REQUIRED WORK: Would you please return the lines of the material that contain the word "dropdown"?

ENTRIES PROVIDED:

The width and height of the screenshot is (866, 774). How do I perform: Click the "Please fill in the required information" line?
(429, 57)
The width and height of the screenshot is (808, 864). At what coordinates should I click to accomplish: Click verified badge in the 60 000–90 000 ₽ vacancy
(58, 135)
---
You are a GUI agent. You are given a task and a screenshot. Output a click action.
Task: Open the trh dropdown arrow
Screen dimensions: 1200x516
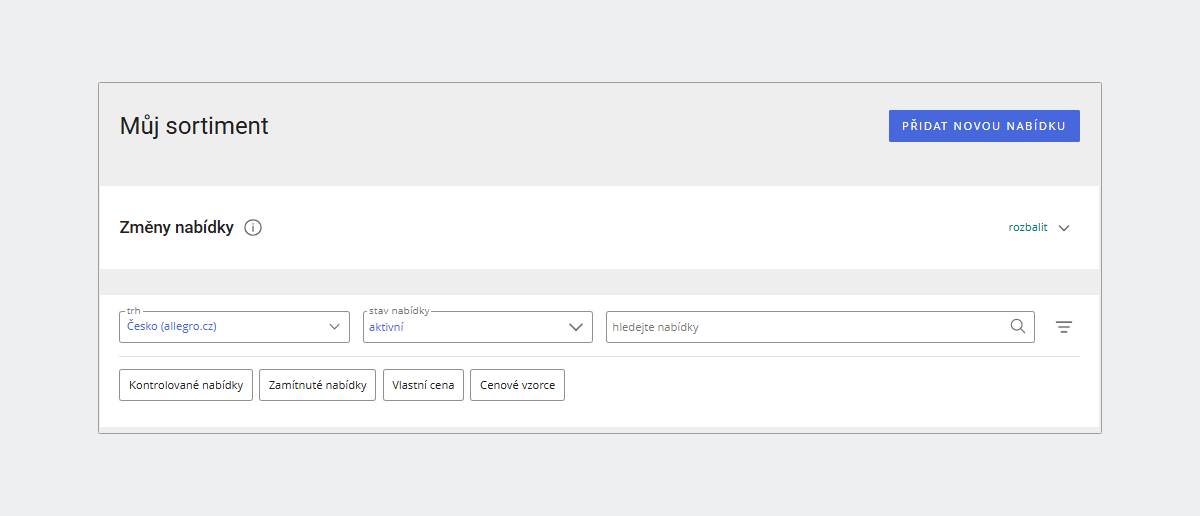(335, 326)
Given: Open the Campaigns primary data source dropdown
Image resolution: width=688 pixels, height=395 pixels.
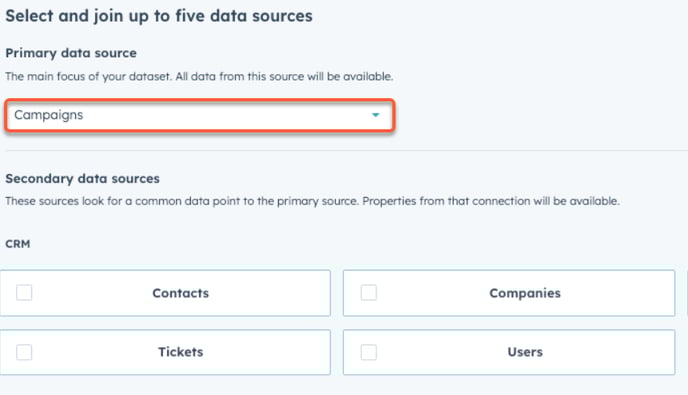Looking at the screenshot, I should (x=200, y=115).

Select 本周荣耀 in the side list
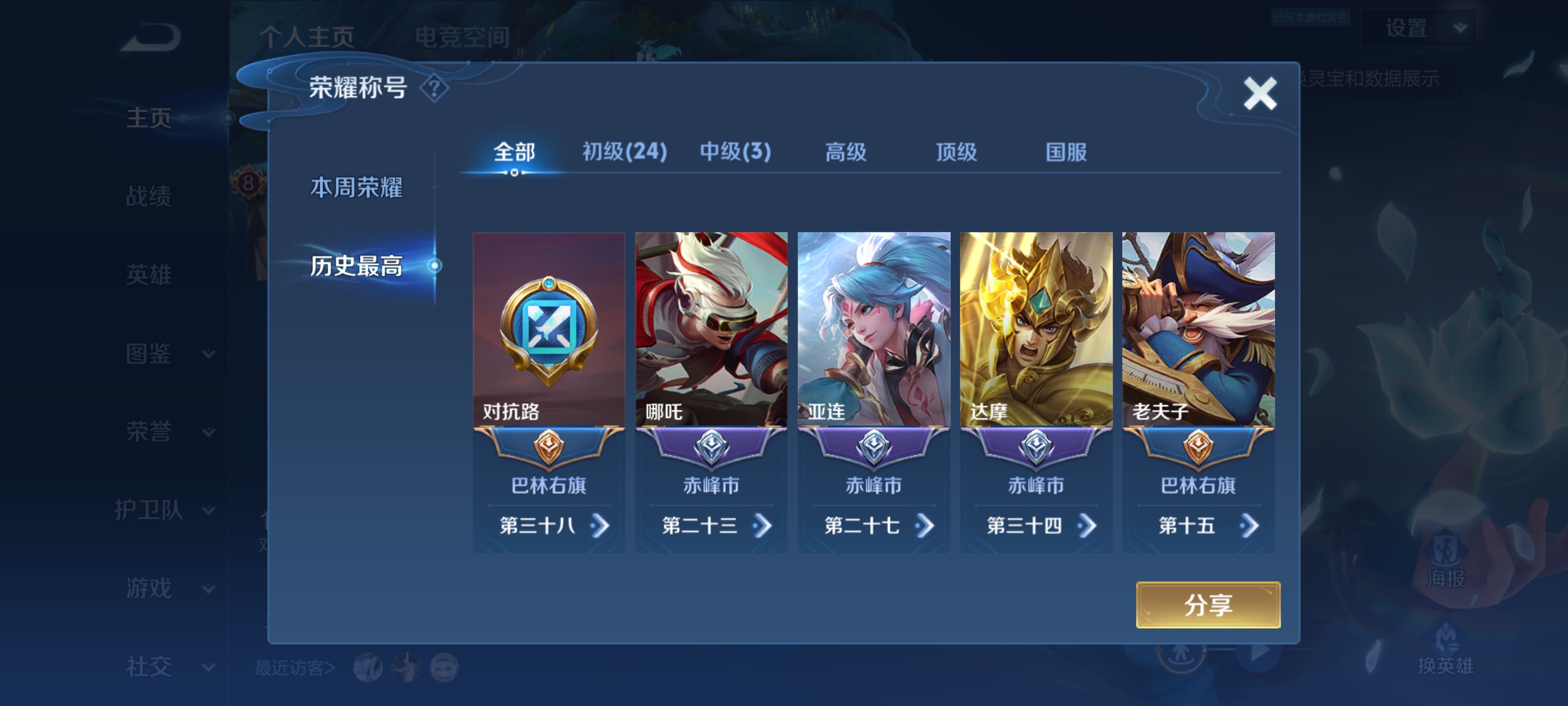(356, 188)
---
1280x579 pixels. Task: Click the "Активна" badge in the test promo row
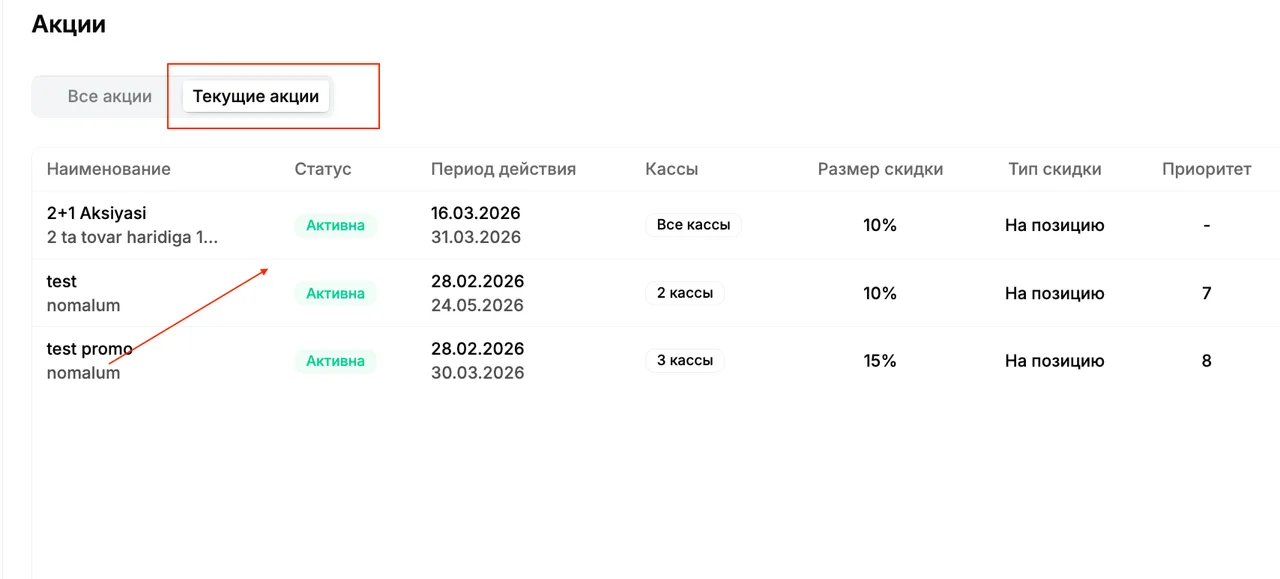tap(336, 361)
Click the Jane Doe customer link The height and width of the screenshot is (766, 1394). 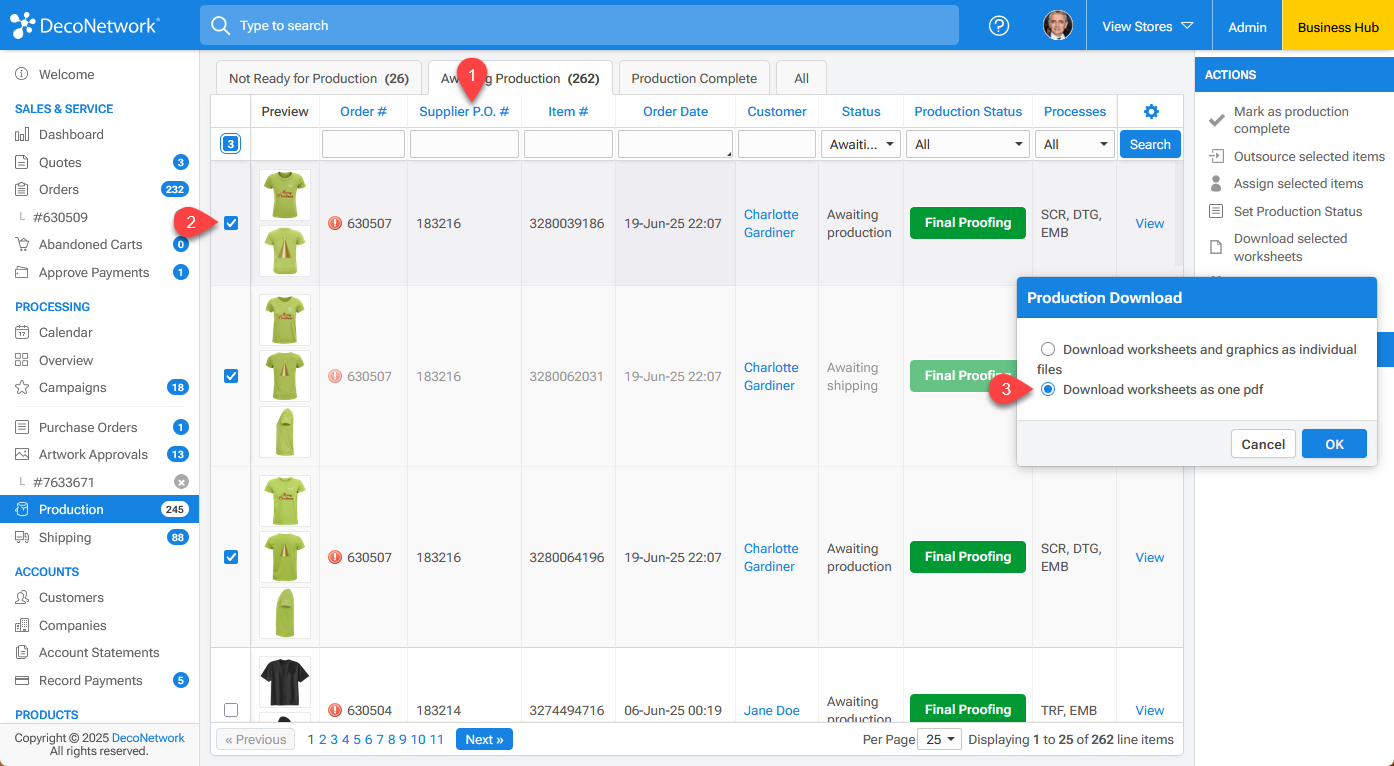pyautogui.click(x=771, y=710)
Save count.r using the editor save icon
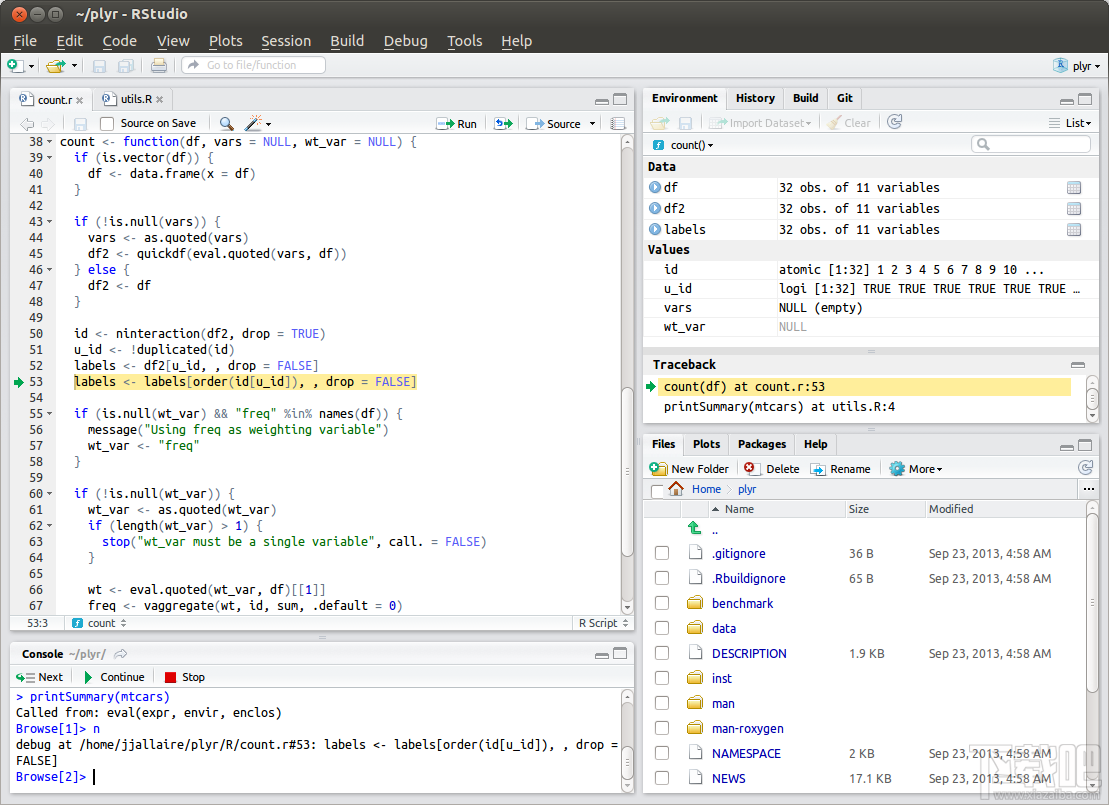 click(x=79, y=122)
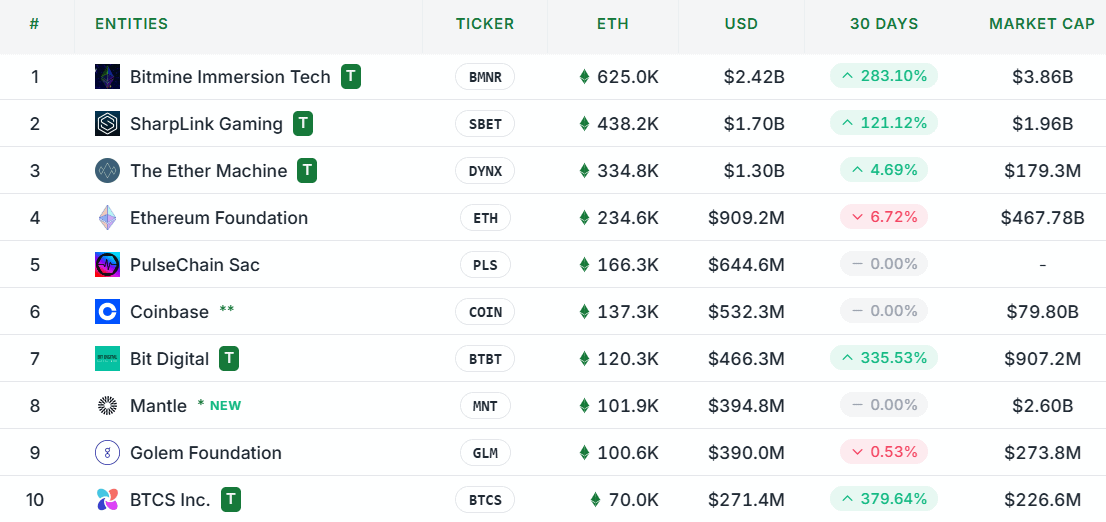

YOUR RESPONSE:
Task: Open the trh dropdown arrow
Given: Open the Campaigns primary data source dropdown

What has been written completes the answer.